— Begin —

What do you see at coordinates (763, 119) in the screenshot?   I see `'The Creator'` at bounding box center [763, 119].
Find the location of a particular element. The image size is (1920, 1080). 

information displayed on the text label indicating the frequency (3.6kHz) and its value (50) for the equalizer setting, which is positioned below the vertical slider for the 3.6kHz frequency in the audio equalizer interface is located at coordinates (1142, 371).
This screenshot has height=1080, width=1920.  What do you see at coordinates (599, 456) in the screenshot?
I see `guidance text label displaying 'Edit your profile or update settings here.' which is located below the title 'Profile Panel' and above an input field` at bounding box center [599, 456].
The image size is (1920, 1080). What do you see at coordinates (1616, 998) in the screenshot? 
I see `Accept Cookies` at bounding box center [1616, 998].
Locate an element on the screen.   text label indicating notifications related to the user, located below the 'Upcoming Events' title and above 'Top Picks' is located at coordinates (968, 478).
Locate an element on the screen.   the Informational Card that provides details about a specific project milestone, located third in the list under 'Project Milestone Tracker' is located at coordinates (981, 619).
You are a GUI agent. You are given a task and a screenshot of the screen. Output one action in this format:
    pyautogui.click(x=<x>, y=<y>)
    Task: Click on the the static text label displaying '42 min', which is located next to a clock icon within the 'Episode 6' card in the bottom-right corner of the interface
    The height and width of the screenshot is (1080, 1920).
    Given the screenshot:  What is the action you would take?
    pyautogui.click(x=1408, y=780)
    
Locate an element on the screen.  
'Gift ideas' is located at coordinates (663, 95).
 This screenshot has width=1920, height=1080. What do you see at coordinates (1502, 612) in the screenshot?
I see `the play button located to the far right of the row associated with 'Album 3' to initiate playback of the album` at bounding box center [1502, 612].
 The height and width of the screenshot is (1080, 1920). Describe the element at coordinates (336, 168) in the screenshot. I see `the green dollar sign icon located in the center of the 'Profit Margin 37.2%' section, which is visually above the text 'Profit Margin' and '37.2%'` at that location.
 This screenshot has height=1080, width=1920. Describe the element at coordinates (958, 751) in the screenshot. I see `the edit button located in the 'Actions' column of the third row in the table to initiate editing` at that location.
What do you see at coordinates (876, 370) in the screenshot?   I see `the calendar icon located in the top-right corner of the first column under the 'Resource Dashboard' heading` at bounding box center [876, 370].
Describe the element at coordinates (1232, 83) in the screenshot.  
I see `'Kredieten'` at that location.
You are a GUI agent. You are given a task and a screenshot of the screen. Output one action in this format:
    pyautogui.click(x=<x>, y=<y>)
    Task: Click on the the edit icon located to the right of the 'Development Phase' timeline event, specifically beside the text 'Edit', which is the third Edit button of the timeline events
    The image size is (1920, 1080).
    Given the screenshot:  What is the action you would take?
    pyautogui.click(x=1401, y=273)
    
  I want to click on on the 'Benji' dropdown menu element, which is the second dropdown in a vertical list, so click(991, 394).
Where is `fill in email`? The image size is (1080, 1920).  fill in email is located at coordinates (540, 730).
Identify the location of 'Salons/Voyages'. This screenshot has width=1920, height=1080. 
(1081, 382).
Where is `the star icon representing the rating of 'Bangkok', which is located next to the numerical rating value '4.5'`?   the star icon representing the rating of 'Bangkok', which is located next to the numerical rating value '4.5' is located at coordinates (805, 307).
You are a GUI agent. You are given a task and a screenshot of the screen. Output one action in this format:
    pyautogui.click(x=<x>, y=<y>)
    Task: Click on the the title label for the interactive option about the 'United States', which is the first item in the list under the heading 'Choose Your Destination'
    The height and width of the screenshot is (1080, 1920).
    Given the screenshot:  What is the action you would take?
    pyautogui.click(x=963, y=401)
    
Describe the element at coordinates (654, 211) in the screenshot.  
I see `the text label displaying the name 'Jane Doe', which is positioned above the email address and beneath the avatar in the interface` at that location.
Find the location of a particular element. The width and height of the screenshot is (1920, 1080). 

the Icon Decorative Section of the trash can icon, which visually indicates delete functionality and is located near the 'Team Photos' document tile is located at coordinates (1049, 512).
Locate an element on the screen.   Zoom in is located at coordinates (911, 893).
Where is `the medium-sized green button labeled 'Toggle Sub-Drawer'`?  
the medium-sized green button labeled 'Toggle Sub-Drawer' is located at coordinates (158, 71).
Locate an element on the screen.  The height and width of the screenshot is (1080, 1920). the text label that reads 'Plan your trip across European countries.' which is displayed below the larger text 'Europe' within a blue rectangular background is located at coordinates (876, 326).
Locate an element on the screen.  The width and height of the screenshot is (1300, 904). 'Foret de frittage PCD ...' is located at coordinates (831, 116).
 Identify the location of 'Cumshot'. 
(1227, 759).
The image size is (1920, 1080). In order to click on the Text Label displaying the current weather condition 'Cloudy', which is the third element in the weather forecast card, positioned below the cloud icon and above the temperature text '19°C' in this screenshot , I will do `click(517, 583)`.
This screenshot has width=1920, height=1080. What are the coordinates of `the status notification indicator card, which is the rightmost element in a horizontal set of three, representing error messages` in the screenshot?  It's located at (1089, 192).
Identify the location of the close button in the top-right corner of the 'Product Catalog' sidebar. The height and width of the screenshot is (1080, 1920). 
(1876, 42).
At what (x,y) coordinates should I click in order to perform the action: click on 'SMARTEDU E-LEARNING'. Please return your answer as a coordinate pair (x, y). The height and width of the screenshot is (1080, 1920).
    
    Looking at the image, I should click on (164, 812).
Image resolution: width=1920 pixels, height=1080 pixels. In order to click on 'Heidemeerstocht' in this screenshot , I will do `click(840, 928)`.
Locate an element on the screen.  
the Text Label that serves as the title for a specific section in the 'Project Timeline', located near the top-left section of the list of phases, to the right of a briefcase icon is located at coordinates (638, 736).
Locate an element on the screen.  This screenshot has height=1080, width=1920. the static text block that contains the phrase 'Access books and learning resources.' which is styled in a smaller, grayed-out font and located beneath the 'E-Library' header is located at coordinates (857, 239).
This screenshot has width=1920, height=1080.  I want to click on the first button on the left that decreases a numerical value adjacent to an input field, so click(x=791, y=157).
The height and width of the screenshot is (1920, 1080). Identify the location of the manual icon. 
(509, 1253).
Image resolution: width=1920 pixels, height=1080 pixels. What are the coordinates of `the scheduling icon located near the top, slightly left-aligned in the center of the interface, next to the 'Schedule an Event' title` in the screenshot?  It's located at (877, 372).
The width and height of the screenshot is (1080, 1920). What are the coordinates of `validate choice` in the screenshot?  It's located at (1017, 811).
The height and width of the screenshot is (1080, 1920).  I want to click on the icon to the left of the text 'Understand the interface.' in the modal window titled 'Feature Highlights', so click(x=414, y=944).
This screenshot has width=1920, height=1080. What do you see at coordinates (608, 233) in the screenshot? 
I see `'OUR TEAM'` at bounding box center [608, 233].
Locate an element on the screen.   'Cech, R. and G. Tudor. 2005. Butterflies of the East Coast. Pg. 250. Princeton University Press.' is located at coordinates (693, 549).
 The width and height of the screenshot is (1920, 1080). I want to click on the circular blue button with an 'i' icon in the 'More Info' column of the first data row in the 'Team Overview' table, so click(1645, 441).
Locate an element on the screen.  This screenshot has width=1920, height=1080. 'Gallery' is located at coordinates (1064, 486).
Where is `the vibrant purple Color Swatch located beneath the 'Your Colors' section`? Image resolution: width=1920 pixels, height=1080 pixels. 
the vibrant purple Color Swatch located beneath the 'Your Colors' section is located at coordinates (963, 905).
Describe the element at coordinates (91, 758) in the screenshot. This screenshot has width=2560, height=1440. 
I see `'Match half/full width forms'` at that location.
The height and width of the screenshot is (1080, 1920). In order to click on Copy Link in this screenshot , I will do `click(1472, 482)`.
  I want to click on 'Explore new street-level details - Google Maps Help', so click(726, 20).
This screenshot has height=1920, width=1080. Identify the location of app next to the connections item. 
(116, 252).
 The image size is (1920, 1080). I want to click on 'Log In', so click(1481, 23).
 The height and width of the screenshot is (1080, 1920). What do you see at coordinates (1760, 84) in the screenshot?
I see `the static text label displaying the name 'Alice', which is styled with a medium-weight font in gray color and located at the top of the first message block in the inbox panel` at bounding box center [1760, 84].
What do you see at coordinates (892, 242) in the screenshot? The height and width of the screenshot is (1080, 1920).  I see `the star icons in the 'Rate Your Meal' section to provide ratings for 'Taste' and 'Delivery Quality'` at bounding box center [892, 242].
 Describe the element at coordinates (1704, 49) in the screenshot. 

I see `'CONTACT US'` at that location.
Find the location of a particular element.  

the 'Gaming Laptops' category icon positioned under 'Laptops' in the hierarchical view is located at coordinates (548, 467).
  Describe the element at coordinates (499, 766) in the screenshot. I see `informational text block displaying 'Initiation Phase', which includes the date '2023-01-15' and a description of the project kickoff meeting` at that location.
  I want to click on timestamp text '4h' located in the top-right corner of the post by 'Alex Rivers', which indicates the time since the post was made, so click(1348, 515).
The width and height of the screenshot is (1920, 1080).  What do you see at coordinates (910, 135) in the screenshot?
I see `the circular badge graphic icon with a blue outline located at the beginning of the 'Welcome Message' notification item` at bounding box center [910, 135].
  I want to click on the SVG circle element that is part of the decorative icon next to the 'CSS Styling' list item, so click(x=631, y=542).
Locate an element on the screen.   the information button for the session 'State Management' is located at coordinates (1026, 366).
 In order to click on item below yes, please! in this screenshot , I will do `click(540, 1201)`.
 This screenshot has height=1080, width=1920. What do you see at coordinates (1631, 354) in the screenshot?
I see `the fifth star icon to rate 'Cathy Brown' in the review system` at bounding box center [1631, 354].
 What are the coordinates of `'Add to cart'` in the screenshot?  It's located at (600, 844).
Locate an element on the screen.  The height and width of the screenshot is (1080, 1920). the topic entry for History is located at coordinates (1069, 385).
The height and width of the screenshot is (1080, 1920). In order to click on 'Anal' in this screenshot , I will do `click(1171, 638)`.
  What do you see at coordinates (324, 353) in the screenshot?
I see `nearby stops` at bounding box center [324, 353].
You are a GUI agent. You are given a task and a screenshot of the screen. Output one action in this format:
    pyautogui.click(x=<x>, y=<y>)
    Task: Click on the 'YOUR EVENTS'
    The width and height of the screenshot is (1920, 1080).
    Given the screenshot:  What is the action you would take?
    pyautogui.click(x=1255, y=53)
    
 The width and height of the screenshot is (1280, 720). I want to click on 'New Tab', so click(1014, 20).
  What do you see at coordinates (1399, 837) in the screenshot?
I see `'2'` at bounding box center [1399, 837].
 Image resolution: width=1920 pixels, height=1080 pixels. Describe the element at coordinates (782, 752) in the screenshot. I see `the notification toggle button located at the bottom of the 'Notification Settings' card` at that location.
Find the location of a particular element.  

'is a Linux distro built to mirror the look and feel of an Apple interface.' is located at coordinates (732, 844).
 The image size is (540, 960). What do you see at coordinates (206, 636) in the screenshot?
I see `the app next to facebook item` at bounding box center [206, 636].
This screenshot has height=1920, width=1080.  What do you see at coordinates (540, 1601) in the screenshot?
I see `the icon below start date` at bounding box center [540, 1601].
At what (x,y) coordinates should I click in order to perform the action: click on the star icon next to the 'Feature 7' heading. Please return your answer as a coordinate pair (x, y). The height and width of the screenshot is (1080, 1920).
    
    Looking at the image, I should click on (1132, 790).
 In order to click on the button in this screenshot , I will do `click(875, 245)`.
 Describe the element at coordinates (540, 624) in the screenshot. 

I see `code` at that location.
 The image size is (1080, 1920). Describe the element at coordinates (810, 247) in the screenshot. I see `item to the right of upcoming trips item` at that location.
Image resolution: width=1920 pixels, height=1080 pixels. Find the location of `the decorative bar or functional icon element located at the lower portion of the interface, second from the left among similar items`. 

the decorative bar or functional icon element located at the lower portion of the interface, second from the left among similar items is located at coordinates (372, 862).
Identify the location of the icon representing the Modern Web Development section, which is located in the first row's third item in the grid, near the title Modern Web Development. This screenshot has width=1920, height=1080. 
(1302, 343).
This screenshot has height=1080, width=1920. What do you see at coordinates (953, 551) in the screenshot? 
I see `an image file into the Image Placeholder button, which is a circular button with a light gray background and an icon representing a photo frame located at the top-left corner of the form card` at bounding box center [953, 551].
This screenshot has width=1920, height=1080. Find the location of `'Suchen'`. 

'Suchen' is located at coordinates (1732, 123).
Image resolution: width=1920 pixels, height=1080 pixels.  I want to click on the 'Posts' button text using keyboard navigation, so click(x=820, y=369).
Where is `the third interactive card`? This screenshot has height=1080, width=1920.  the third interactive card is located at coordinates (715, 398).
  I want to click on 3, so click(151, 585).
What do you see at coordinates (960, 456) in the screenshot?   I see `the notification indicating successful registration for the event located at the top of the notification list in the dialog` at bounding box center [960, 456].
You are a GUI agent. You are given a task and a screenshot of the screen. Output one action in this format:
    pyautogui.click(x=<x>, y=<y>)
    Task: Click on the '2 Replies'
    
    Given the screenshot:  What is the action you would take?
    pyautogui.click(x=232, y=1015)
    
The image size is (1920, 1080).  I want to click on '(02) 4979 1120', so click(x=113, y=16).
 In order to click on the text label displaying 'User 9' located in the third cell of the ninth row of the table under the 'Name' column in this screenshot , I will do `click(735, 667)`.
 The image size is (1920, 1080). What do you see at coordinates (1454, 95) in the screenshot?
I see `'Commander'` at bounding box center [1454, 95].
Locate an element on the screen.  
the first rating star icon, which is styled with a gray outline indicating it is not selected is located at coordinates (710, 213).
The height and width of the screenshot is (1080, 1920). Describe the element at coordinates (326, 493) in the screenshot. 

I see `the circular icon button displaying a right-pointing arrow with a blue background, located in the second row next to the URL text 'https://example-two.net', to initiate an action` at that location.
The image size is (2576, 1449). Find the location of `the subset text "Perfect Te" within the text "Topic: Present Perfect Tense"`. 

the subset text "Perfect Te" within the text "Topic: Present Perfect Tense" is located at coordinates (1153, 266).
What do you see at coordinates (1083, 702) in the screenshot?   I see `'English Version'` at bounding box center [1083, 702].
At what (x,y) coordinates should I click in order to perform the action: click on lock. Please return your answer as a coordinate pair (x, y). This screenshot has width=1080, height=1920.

— End —

▸ Problem description:
Take everything from the line containing "coordinates (831, 116)." down to the line containing "Image resolution: width=1920 pixels, height=1080 pixels. In" and write it out again, switching "Identify the location of" to "Find the position of" and leaving every other word unchanged.

▸ Expected answer:
Locate an element on the screen.  The width and height of the screenshot is (1300, 904). 'Foret de frittage PCD ...' is located at coordinates (831, 116).
 Find the position of 'Cumshot'. 
(1227, 759).
The image size is (1920, 1080). In order to click on the Text Label displaying the current weather condition 'Cloudy', which is the third element in the weather forecast card, positioned below the cloud icon and above the temperature text '19°C' in this screenshot , I will do `click(517, 583)`.
This screenshot has width=1920, height=1080. What are the coordinates of `the status notification indicator card, which is the rightmost element in a horizontal set of three, representing error messages` in the screenshot?  It's located at (1089, 192).
Find the position of the close button in the top-right corner of the 'Product Catalog' sidebar. The height and width of the screenshot is (1080, 1920). 
(1876, 42).
At what (x,y) coordinates should I click in order to perform the action: click on 'SMARTEDU E-LEARNING'. Please return your answer as a coordinate pair (x, y). The height and width of the screenshot is (1080, 1920).
    
    Looking at the image, I should click on (164, 812).
Image resolution: width=1920 pixels, height=1080 pixels. In order to click on 'Heidemeerstocht' in this screenshot , I will do `click(840, 928)`.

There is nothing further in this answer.